====== Records for processing ======

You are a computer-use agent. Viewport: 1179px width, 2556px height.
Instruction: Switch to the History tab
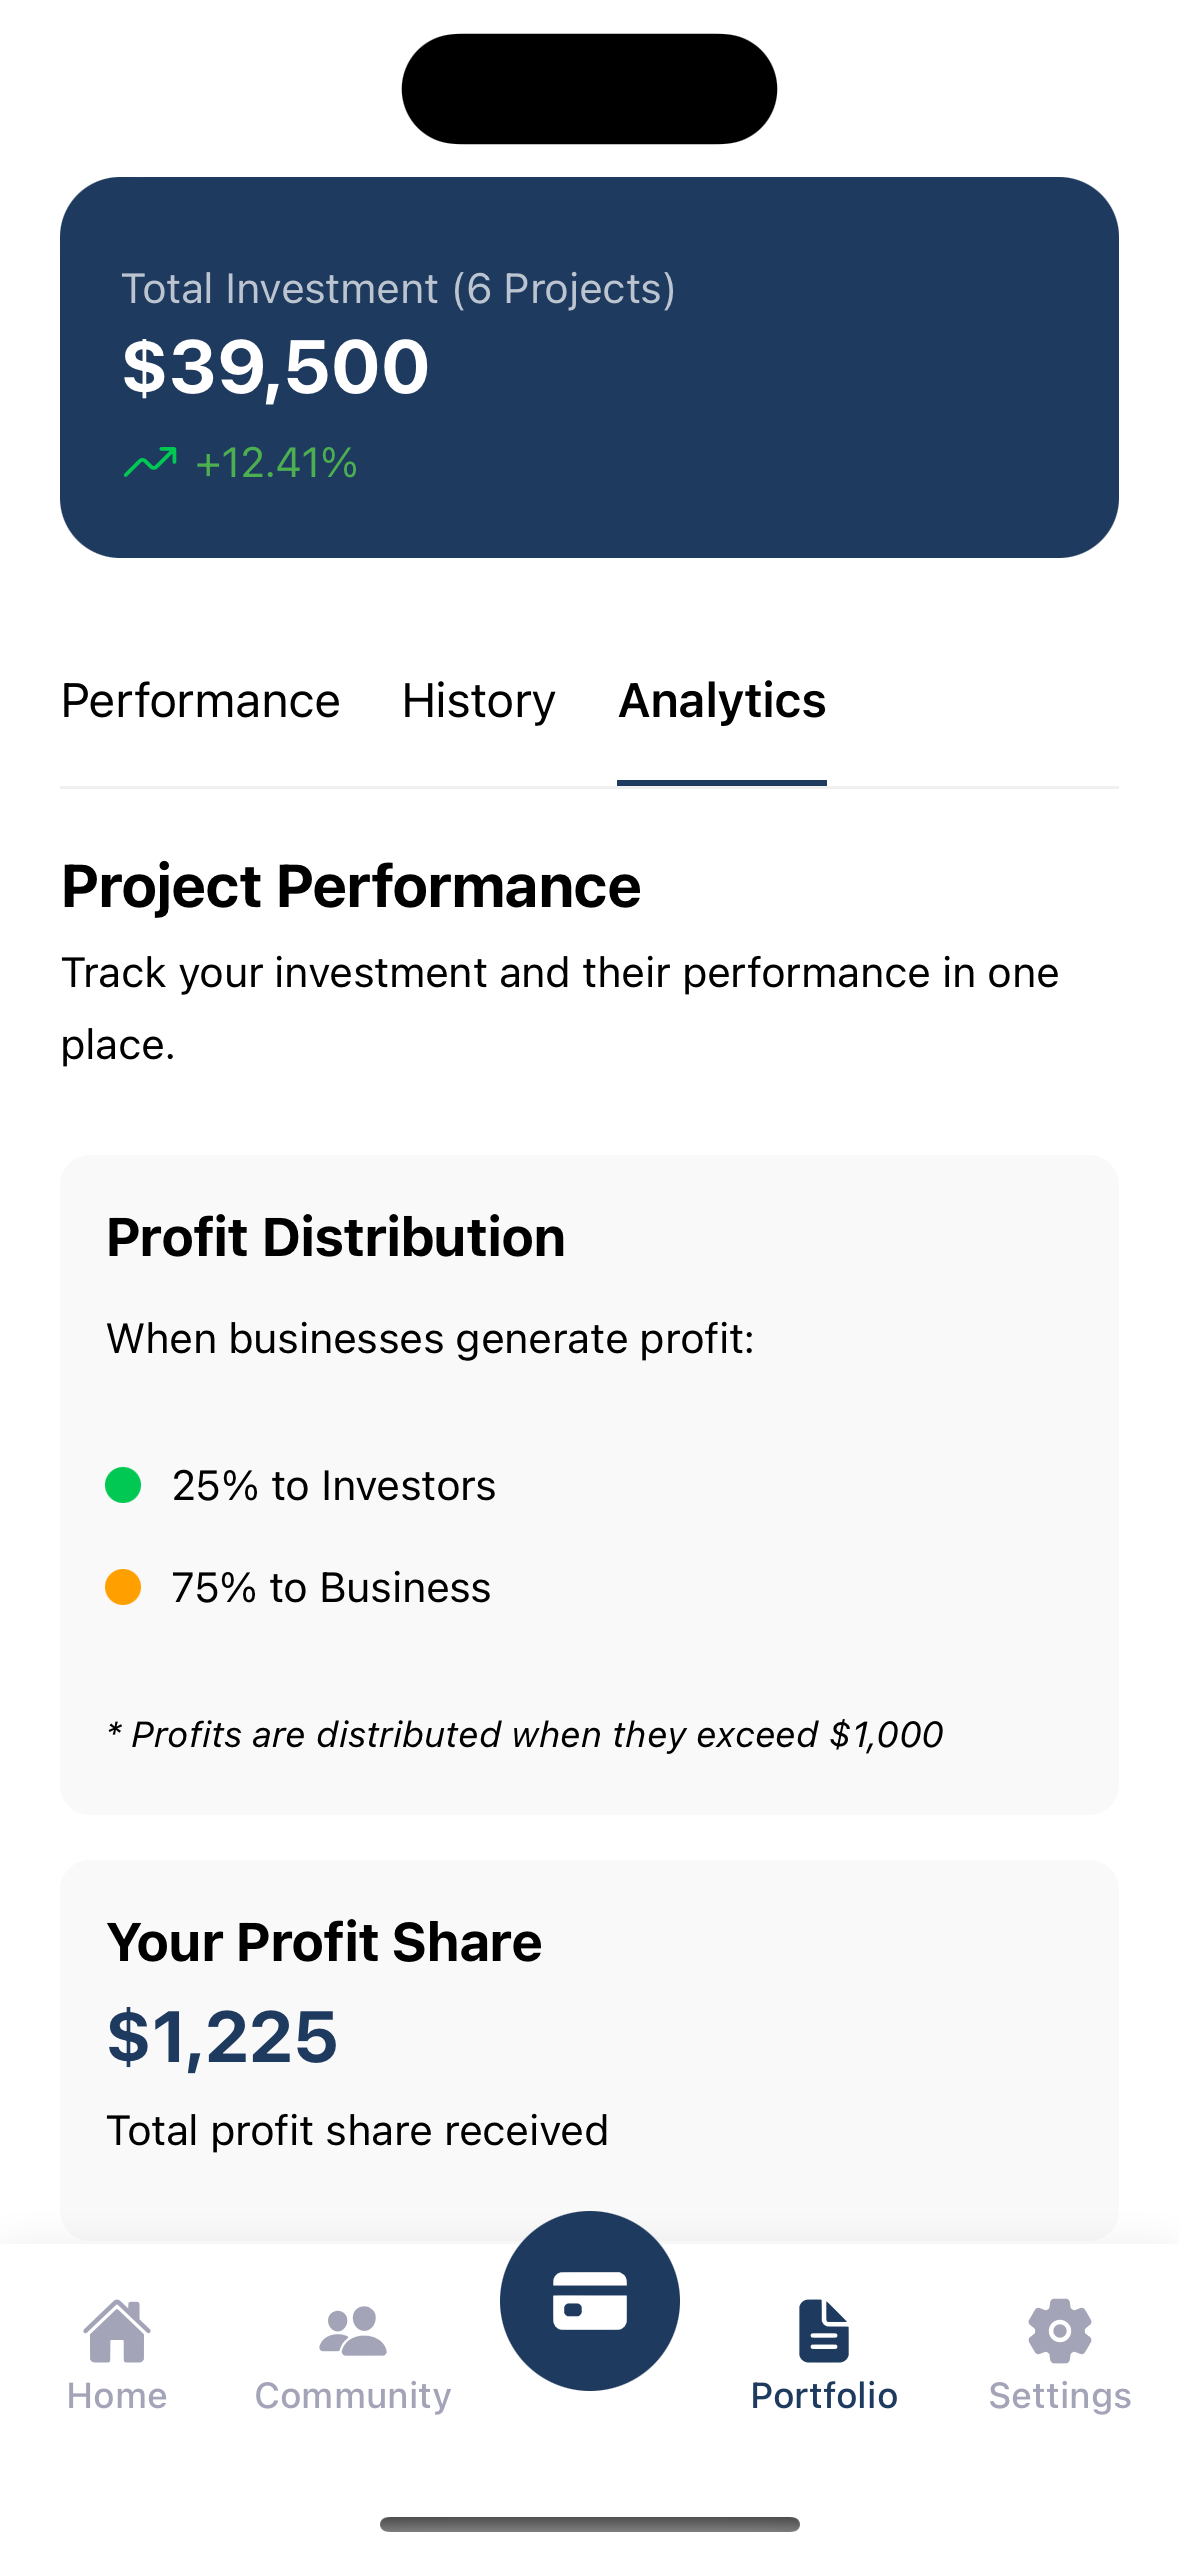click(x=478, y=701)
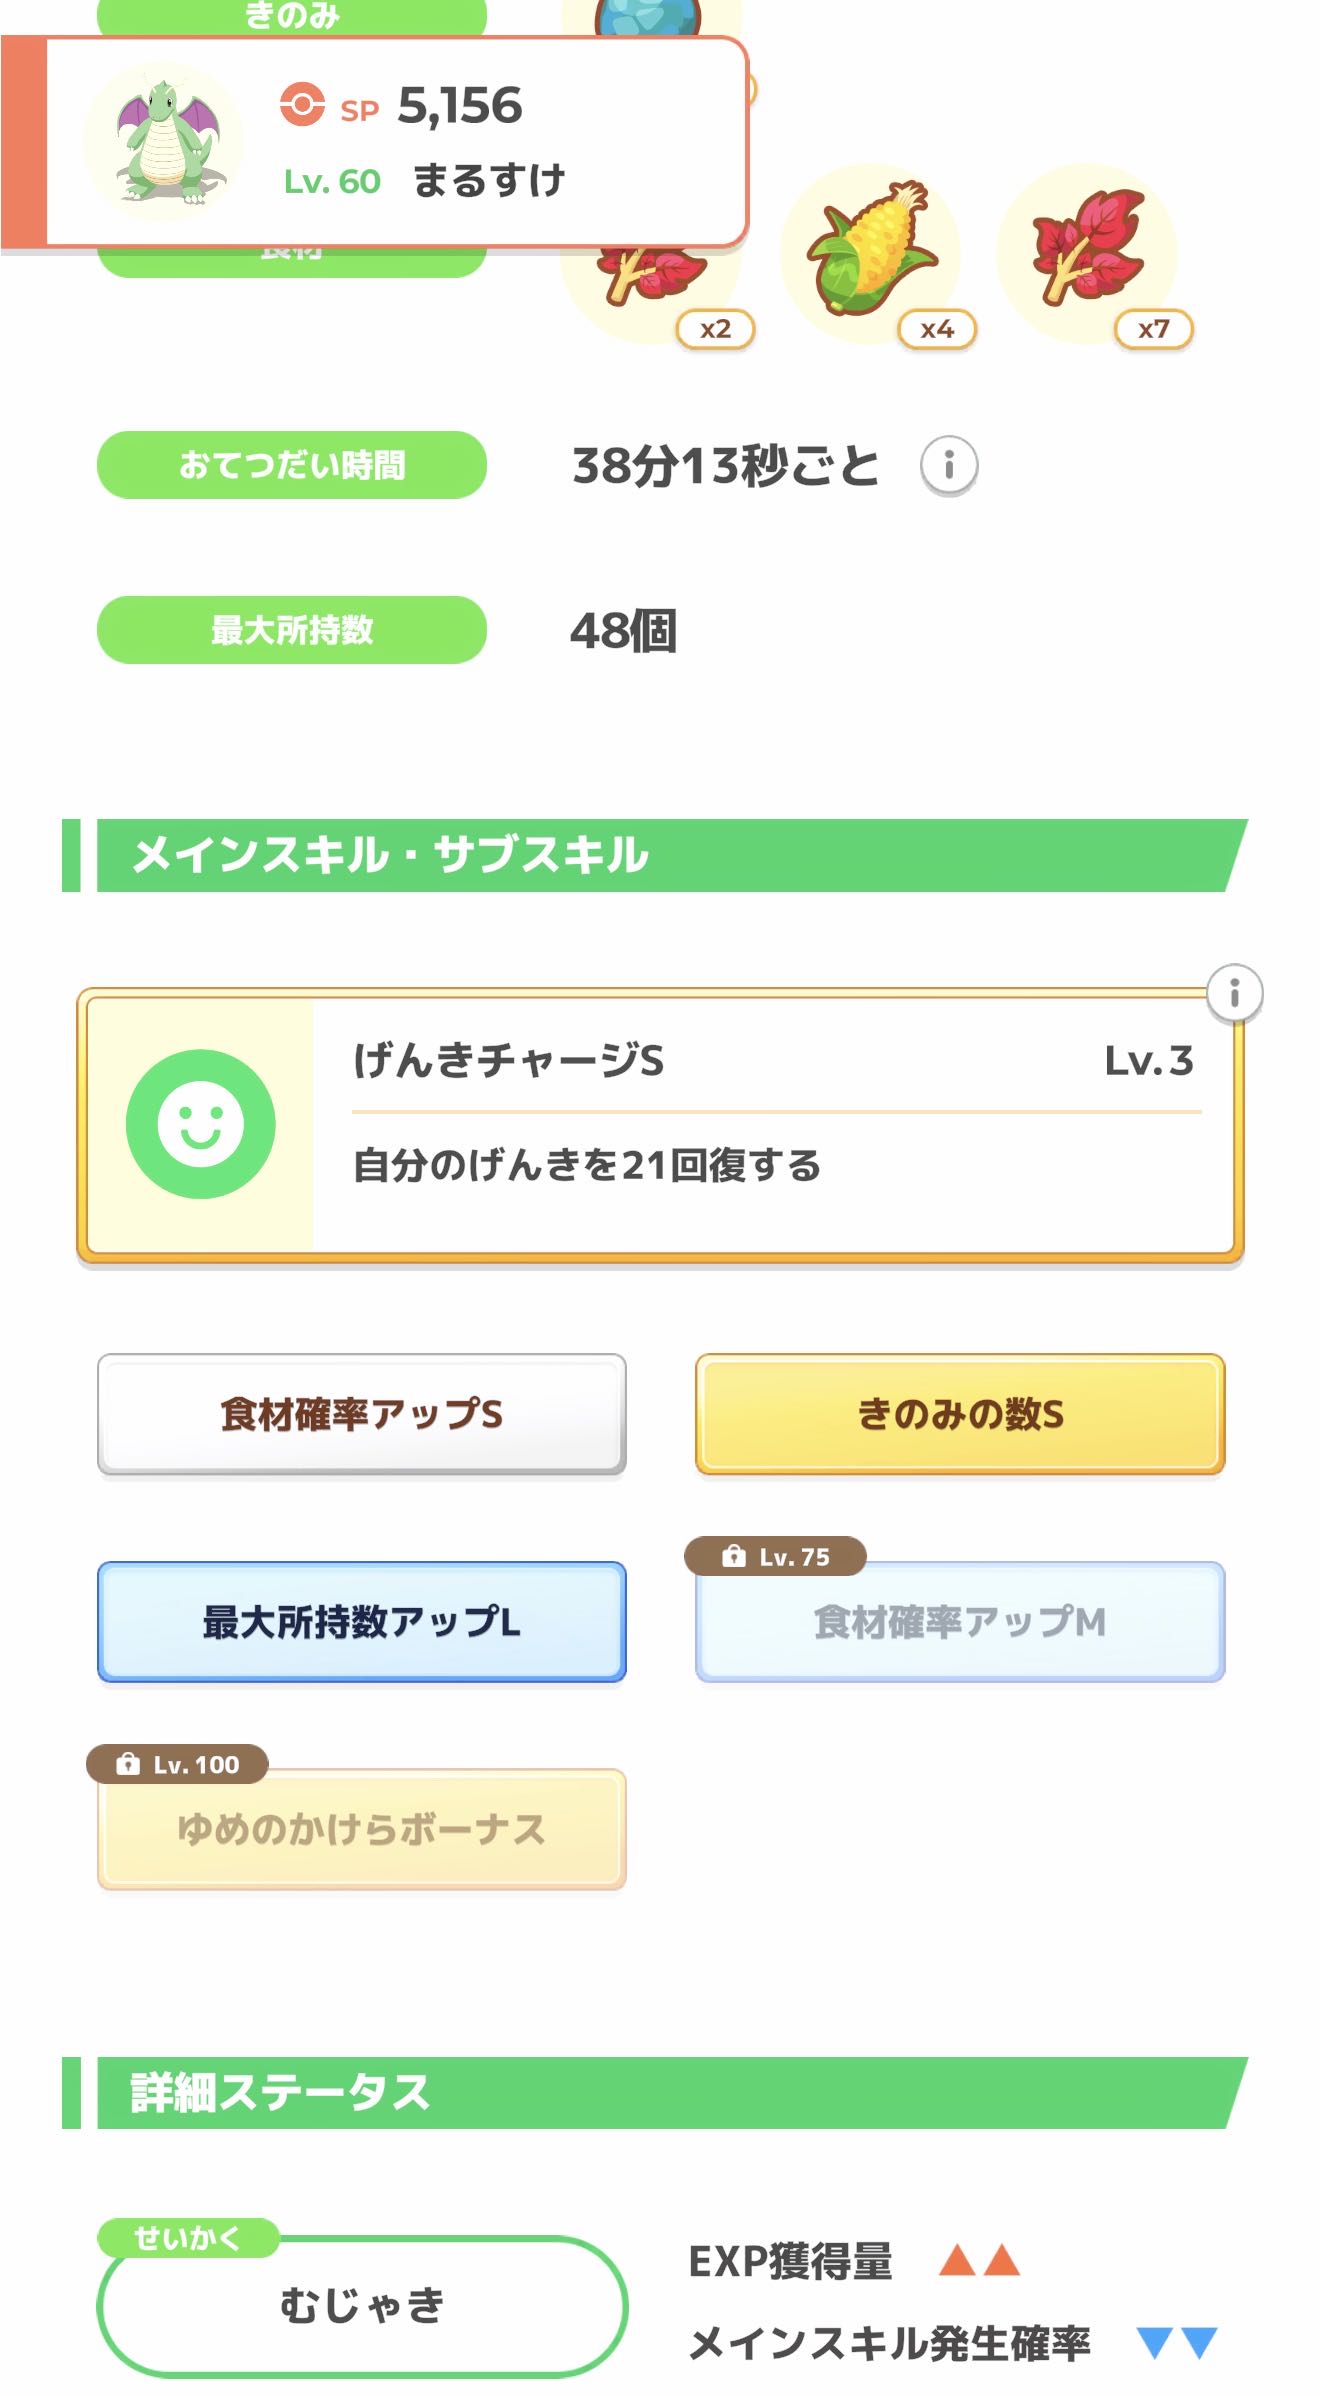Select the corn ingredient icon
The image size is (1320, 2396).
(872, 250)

======

Task instructions: Copy every line of the records exactly as it is written, but not the pictures.

Your response:
You are a computer-use agent. Viewport: 1179px width, 2556px height.
Instruction: Switch to the History tab
click(x=478, y=701)
Select the corn ingredient icon
The image size is (1320, 2396).
(872, 250)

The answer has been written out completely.